The use of any additional ACA concentration beyond that which produces anti-corrosion effects serves only to ensure the functional longevity of the ACA in solution. Once a metal surface, e.g., iron or aluminum, interacts with the ACA, a level of anti-corrosion protection against water vapor and humidity driven corrosion effects is demonstrated. As a non-limiting example, ferrous metal fibers incorporated into an aqueous plaster-of-Paris formulation (POPF) readily undergo corrosion and rusting during the course of the plaster hardening and curing processes. The use of the aqueous ACA formulation in an identical aqueous plaster formulation, however, can halt iron fiber corrosion, rusting and evidence of iron oxide migration through the cured plaster product. The effect of the ACA on the metal fibers can persist as a protective anti-corrosion barrier over the iron fibers long after the plaster has cured. Whereas the dry, cured, fiber impregnated plaster without ACA use can show signs of continued corrosion at relative humidities up to 90 percent, the ACA treated fibers remain shiny and free of rust. This further demonstrates that the ACA appears to work in conjunction with other agents, e.g., in this case, the binding and adhesive agents in the plaster, to form a protective film that may now be dried.

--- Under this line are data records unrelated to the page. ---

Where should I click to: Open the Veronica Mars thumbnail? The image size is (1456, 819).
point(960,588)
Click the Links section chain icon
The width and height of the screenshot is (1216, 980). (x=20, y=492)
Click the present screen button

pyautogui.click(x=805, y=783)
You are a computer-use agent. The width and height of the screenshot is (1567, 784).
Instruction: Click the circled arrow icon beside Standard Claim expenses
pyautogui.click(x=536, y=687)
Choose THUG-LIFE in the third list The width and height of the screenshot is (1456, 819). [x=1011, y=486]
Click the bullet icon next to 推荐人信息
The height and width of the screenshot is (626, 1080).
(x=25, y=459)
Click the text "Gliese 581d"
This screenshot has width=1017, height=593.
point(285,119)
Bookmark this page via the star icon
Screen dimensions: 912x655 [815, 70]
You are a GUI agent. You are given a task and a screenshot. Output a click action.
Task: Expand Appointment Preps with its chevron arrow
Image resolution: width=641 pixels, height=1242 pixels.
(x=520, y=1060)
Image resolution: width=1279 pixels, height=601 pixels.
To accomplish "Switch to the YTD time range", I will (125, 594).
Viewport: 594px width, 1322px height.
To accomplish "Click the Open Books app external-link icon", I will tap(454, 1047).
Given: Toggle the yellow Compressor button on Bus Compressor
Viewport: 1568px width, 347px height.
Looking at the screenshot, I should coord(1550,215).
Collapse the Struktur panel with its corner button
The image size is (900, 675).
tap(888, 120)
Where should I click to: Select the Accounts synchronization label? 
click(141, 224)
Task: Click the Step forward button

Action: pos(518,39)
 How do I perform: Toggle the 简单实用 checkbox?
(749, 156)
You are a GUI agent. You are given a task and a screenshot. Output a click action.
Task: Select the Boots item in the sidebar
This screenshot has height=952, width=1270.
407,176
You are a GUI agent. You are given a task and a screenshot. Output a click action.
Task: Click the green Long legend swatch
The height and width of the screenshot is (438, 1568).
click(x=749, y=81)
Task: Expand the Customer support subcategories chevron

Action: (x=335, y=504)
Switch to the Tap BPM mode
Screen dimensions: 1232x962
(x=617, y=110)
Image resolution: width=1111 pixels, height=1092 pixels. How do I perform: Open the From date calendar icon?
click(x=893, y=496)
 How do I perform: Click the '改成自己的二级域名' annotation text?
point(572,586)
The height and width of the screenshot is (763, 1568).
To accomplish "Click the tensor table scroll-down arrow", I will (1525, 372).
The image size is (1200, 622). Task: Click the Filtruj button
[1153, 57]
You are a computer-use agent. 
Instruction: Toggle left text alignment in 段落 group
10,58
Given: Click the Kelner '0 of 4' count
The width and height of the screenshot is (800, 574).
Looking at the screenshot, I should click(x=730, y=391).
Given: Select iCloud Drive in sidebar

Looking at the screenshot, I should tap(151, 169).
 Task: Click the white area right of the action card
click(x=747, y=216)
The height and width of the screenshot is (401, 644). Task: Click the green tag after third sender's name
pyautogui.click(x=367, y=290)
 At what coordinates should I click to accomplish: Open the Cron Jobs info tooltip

As discussed above, other anti-corrosion and/or solubility modifying agents can also be used in conjunction with the lower alkyl carboxylic acid moiety. Such additional agents include 2,4-trans, trans-hexadienoic acid and/or salts thereof; benzoic acid and/or derivatives thereof; and/or combinations thereof. The amount of additional agent(s) can vary, depending upon various factors such as noted above, as well as on the concentration of the lower alkyl carboxylic acid moiety, the demands of a particular application and the like. Generally, the additional agent(s) is present in an amount sufficient so that the combination thereof with the lower alkyl carboxylic acid moiety anti-corrosion agent provides the desired level of corrosion resistance to the treated surface, as determined using the tests defined herein.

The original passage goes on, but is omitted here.